A debate over the book is slowly growing in Germany, in part because Mein Kampf's copyright, held by the state of Bavaria, will expire in 2015. Then the book will enter the public domain, and anyone will be able to reprint the text. Academics and officials who fear that a flood of new editions may be abused by far-right extremists are now demanding that a carefully researched and critical edition of the 800-page tome be prepared as a way to demystify it.

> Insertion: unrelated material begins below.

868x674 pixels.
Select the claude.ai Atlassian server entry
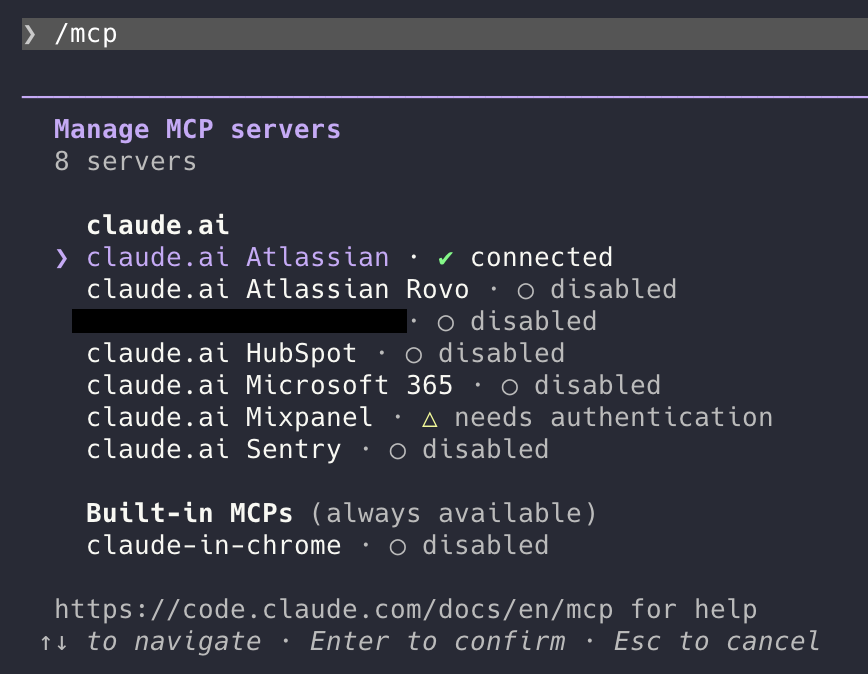click(x=238, y=258)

"We have to prepare our contemporaries for the release of Mein Kampf," urges Oscar Schneider, head of the board of trustees of Nuremberg's Documentation Center Nazi Party Rally Grounds. "We have to supply them with objective arguments and give them the ability to hold their own in the political and publicity debate." This, says historian Wolfgang Altgeld from the University of Würzburg, could be done through a step-by-step commentary of Hitler's hate-filled harangue that would also uncover "where he copied from others" and which elements of his life story "are pure fiction."
Even the Central Council of Jews in Germany has changed its zero-tolerance stance toward a German release of Mein Kampf. "An aggressive and enlightened way of dealing with the book would undoubtedly divest it of much of the myth that so unjustly surrounds it," says Stephan Kramer, the organization's general secretary. The "lack of comprehensive knowledge about the [National Socialist] regime" doesn't allow German youths to put the book "into context." A well-annotated edition is both "sensible and important."

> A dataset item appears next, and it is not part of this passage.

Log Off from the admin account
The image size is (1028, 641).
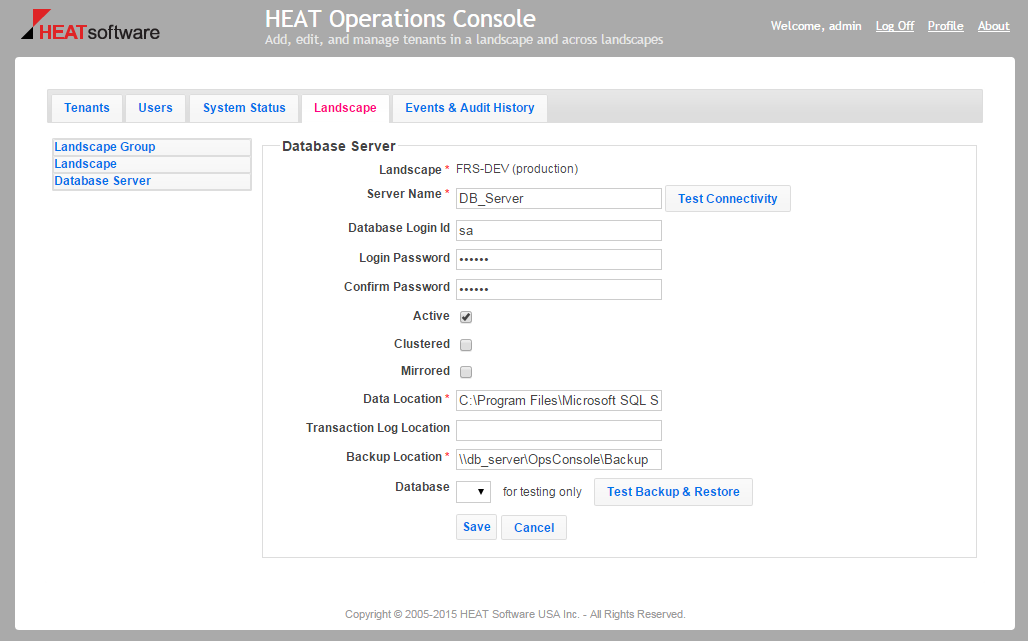pyautogui.click(x=894, y=25)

But not every historian agrees. "There's simply no need for it," says Wolfgang Benz, head of the Berlin-based Center for Research on Antisemitism. Not only would such a learned tome "fail to add to our understanding of such things as the Holocaust or the elation with which many people followed the Nazi rule," it wouldn't even reach those supposedly benefiting from it: the man in the street. "Your average Joe just isn't interested in such a publication," Benz says. "At least, I haven't met anybody yet in the subway or wherever who has begged for one."
The argument that a critical edition would prevent abuse of the tract for far-right agitprop doesn't persuade critics of an un-banning either. "The text is easily available abroad and on the Internet," argues Jürgen Faulenbach from the Federal Agency for Civic Education in Bonn. "Nobody can prevent people from quoting it or using it for [illegal] purposes, and an edition like the one some people now call for won't change that."
In the end, any change will have to come from Munich, and so far decisionmakers there have suggested that's unlikely. Ever since it was entrusted with the copy and usage rights of Mein Kampf more than six decades ago, the Bavarian government has tried to prevent the dissemination of Nazi ideas at home and abroad by refusing permission for complete reprints. Intended "as a clear signal" against Nazi ideology, this restrictive attitude "will not be changed," according to a statement by the Finance Ministry responsible for it. The status quo is "generally respected and highly appreciated."
Whatever the outcome of the present controversy, one thing seems clear: the author himself would have been thrilled that his outpourings still have so much power to draw attention and stir up discord.